Site Reliability Engineer
Manticore Games is the developer of Core, a platform and community that is redefining how virtual worlds and games are created, published, and played. Core’s mission is to empower and discover a whole new generation of creators.
We are looking for Senior Site Reliability Engineers who can help build, monitor, and run a live platform that will revolutionize the way we create, play, and share gameplay experiences.

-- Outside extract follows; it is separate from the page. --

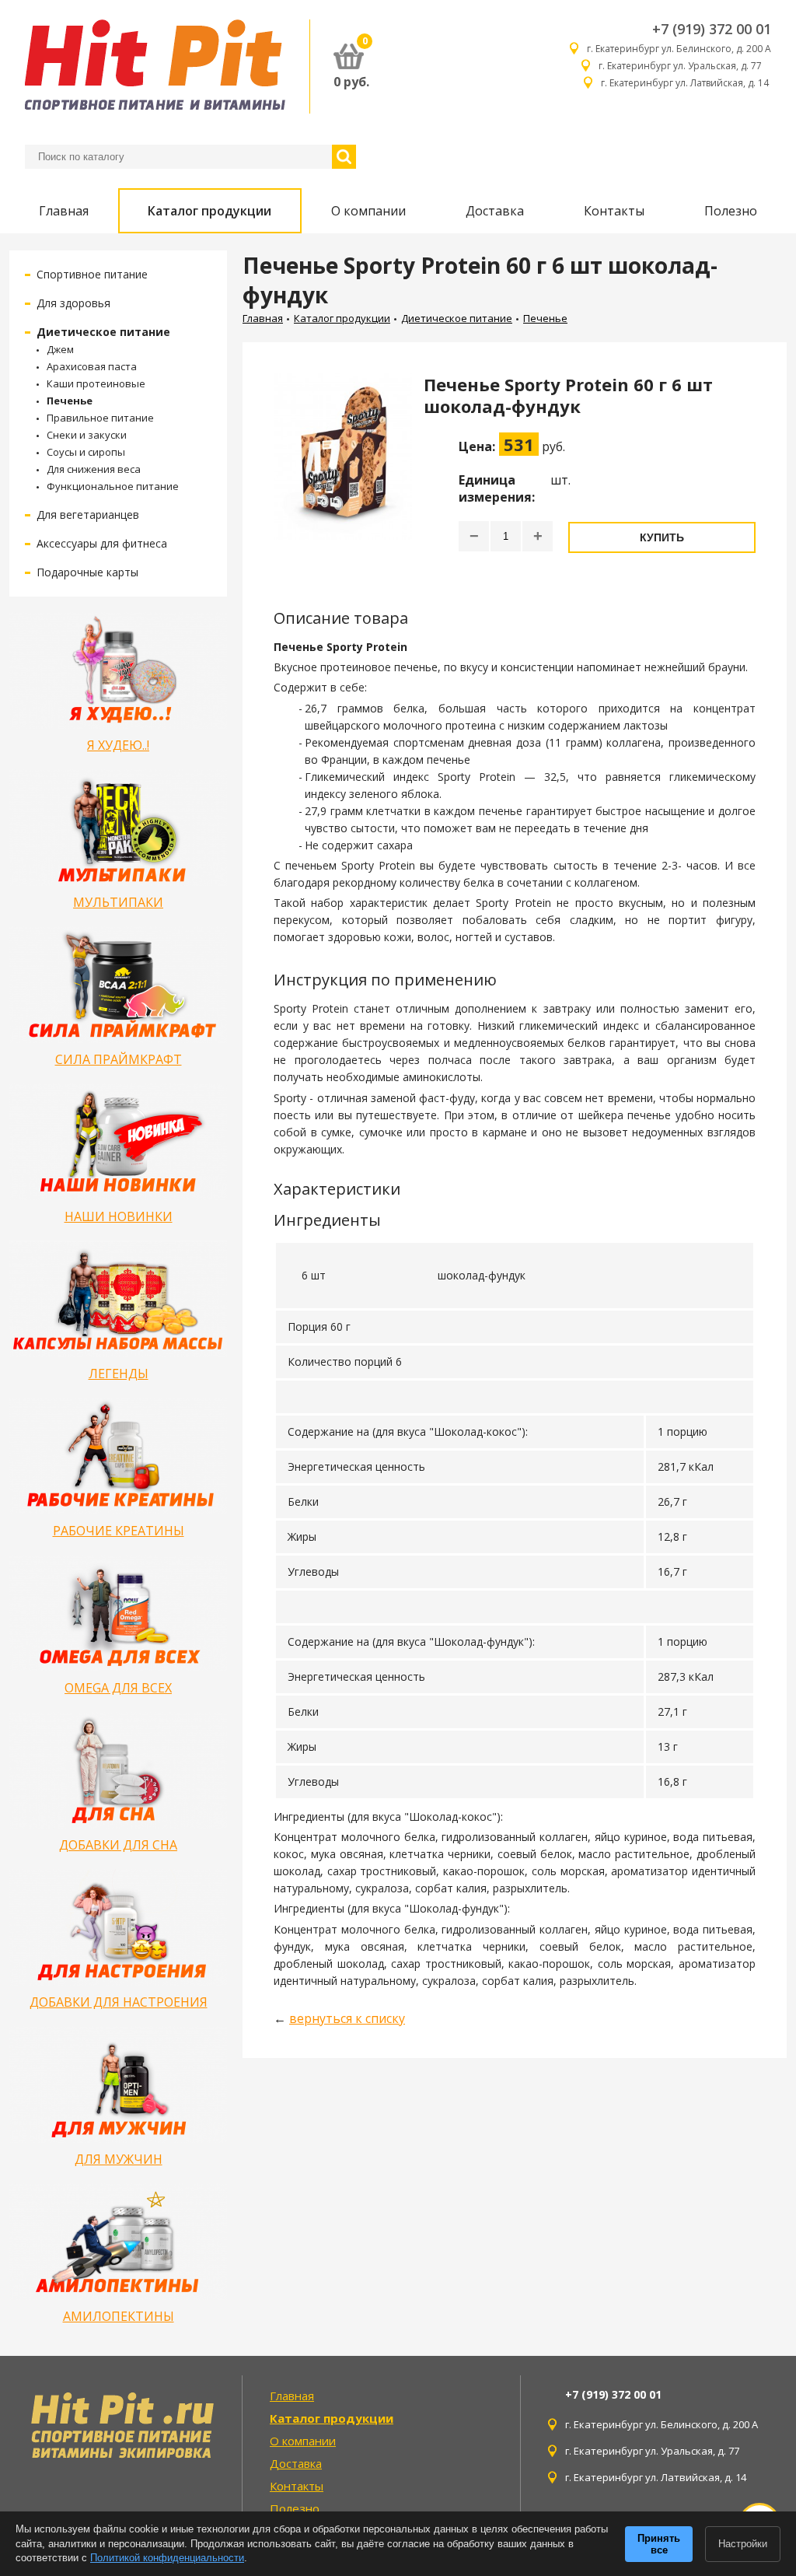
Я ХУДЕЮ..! (118, 745)
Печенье (70, 401)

- Monitor and operate Core platform services
- Troubleshoot operational problems as they arise, test fixes, and perform follow-ups to ensure issues have been correctly resolved
- Part of an on-call rotation to assist finding a resolution during incidents
- Apply your systems knowledge to triage problems and tune resource usage
- Participate in code reviews for projects written by your team
- 5+ years of experience monitoring and operating a live environment
- Hands-on experience with container technologies such as Docker and kubernetes
- Experience with managing Linux VMs
- Experience with cloud services and architecture (Azure, GCP, AWS)

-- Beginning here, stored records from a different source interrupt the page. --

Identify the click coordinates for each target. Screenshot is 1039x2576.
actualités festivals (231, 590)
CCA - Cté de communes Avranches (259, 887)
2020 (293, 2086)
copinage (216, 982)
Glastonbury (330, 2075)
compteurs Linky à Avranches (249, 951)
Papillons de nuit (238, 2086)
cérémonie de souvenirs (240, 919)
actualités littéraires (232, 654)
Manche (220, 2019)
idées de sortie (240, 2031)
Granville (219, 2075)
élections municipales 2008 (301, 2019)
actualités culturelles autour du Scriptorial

- Ability to write and maintain tools written in an language like PowerShell
- Experience with several of the following tools: Splunk, fluentd/fluent-bit, Jenkins, Microsoft Orleans, Datadog, nginx, redis
- Familiarity with several different database technologies
- Experience deploying and managing Kubernetes clusters with tools like Helm and Terraform
- Experience with C# or similar programming language
- Experience leading investigations and resolving live environment outages
Manticore Games provides equal employment opportunities to all employees and applicants for employment and prohibits discrimination and harassment of any type without regard to race, religion, age, sex, national origin, disability status, genetics, protected veteran status, sexual orientation, gender identity or expression, or any other characteristic protected by federal, state or local laws.